Nous soutenons fermement la demande du FLNKS à ce que l'ONU déclare les résultats du troisième référendum nuls et non avenus suite à la « non-participation » du peuple de Kanaky. Le taux de participation au vote représentait moins de 50% du nombre d'électeurs inscrits et ne peut donc être interprété comme étant le souhait légitime de la majorité silencieuse!

— MSG Secretariat (@MsgSecretariat) 31 décembre 2021

Marylou Mahe, étudiante kanake en France, nous partage les sentiments de son peuple :

The future of New Caledonia cannot be built without its indigenous people. The Kanak voice is the cornerstone of New Caledonia’s common destiny.

This is a time for traditional Kanak mourning. More than 50 per cent of the people who have died from the virus are Kanak. The Customary Senate, the representative body of the Kanak people, has declared a period of mourning of one year.

Yet the state has dismissed this issue. We felt this was a sign of contempt. I have the impression that my culture is being ignored, that my Kanak identity is being denied, and that we are being set back more than 30 years. To a time when our voice did not count. As if I and we didn’t exist.

L'avenir de la Nouvelle-Calédonie ne peut être décidé sans le peuple autochtone. La voix des Kanaks est la pierre angulaire du destin commun de la Nouvelle-Calédonie.

Nous sommes dans une période de deuil traditionnel kanak. Plus de 50% des gens décédés du virus sont des Kanaks. Le Sénat coutumier, organisme représentatif du peuple kanak, a déclaré mettre en place une période de deuil d'un an.

Néanmoins, l'État a rejeté la question. Nous avons perçu cela comme du mépris. J'ai le sentiment que ma culture est ignorée, que l'on rejette mon identité kanake, et que nous reculons 30 ans en arrière à l'époque où notre opinion ne comptait pas, comme si nous n'existions pas.

Le chercheur David Robie souligne l'importance de la Nouvelle-Calédonie pour la France au plan géopolitique:

New Caledonia is critically important to France’s projection of its Indo-Pacific economic and military power in the region, especially as a counterbalance to growing Chinese influence among independent Pacific countries. Its nickel mining industry and reserves, important for manufacturing stainless steel, batteries and mobile phones, and its maritime economic zone are important to Paris.
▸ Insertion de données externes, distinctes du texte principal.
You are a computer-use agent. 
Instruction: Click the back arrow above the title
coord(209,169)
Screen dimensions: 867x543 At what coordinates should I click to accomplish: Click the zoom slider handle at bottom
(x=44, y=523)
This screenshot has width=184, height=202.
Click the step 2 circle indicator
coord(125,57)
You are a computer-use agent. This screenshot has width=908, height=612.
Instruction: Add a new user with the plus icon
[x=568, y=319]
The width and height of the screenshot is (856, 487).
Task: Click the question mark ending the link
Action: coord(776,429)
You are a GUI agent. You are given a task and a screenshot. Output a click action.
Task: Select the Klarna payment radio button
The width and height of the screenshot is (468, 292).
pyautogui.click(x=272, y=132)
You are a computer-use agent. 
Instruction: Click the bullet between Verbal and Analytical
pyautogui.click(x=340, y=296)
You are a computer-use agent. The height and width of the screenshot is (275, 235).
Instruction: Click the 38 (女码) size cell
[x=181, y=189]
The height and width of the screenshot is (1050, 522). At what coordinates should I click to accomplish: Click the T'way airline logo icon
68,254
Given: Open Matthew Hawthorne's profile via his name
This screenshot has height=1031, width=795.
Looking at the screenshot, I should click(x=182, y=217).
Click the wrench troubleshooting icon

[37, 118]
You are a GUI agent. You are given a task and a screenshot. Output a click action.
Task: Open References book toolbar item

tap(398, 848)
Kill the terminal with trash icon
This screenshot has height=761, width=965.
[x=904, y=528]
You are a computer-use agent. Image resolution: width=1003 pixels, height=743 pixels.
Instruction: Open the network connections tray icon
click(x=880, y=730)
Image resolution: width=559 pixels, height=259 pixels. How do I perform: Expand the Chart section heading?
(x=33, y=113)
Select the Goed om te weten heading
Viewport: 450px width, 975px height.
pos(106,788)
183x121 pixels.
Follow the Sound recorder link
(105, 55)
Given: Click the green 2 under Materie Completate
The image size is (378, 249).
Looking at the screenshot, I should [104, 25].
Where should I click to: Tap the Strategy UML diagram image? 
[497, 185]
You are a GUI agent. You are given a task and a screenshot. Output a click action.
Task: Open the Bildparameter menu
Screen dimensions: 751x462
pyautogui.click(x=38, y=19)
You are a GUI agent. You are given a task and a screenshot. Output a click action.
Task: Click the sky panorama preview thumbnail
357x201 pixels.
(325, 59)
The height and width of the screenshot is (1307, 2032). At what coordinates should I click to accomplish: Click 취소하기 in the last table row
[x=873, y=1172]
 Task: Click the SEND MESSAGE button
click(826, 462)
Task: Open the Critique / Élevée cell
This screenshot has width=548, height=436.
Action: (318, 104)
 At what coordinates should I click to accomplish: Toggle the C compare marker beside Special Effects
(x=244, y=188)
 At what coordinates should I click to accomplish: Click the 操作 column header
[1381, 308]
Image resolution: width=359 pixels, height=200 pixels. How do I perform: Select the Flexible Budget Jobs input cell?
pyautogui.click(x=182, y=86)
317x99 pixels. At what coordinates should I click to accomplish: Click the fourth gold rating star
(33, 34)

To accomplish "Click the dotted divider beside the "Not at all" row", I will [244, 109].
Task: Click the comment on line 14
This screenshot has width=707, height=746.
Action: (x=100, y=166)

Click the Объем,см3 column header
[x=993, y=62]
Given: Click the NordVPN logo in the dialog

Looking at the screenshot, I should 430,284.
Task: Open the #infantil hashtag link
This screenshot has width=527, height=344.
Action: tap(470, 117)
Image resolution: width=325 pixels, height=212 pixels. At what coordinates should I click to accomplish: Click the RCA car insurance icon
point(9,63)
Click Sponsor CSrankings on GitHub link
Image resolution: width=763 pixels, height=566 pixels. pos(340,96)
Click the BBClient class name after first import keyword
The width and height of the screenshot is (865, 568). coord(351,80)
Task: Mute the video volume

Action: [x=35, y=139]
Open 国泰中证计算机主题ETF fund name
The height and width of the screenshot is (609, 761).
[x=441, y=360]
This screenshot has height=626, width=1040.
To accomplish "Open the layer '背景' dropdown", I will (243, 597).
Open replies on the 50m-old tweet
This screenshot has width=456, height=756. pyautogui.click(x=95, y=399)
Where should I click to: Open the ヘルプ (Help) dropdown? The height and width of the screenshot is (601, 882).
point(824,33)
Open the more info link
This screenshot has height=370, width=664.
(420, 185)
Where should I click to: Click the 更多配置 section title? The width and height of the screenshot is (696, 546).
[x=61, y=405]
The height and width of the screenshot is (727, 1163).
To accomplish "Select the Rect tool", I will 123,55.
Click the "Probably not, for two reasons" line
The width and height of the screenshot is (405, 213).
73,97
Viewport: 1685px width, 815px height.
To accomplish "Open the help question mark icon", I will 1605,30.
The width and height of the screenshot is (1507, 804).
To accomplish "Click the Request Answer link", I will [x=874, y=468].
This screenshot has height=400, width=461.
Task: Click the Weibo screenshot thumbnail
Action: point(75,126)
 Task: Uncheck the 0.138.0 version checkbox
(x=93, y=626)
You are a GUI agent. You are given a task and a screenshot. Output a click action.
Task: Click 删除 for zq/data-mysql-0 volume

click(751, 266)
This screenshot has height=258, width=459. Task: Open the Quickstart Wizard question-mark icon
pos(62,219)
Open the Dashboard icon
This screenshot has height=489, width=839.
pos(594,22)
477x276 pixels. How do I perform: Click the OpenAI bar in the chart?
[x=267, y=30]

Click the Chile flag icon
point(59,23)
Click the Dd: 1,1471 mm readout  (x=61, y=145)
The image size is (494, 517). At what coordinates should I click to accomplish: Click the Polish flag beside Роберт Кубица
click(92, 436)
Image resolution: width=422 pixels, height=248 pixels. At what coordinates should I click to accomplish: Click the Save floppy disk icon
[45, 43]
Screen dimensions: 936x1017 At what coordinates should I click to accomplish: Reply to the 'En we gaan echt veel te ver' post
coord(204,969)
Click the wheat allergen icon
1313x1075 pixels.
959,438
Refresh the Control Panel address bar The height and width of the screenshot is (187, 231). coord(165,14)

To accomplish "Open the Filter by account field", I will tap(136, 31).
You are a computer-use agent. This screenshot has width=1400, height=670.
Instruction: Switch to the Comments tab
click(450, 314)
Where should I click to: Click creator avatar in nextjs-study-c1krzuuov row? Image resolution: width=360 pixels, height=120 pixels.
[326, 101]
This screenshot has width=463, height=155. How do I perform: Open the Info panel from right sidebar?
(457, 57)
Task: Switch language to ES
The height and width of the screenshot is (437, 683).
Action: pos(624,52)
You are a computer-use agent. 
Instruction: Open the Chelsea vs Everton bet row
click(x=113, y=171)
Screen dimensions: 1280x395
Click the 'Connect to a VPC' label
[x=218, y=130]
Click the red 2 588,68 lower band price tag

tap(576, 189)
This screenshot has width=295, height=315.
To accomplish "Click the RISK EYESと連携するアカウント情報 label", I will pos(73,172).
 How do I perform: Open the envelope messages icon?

La Nouvelle-Calédonie est extrêmement importante pour l'influence économique et le pouvoir militaire de la France dans la région indo-pacifique, et plus particulièrement pour faire face à l'influence chinoise croissante dans les pays indépendants du Pacifique. L'industrie minière du nickel et ses réserves, qui sont importantes pour la fabrication de l'acier inoxydable, des téléphones portables et des batteries, ainsi que la zone économique maritime sont des enjeux importants pour Paris.

La France a accepté les résultats du référendum et s'engage à mettre en place davantage de réformes et de dialogues en Nouvelle-Calédonie. Les responsables du vote ont déclaré que le faible taux de participation n'affectait pas la validité légale du référendum.

Il est à craindre que la décision d'ignorer l'appel des Kanak à reporter le référendum n'enflamme à nouveau les tensions politiques. En attendant, en Nouvelle-Calédonie, le combat pour l'autodétermination kanake continue.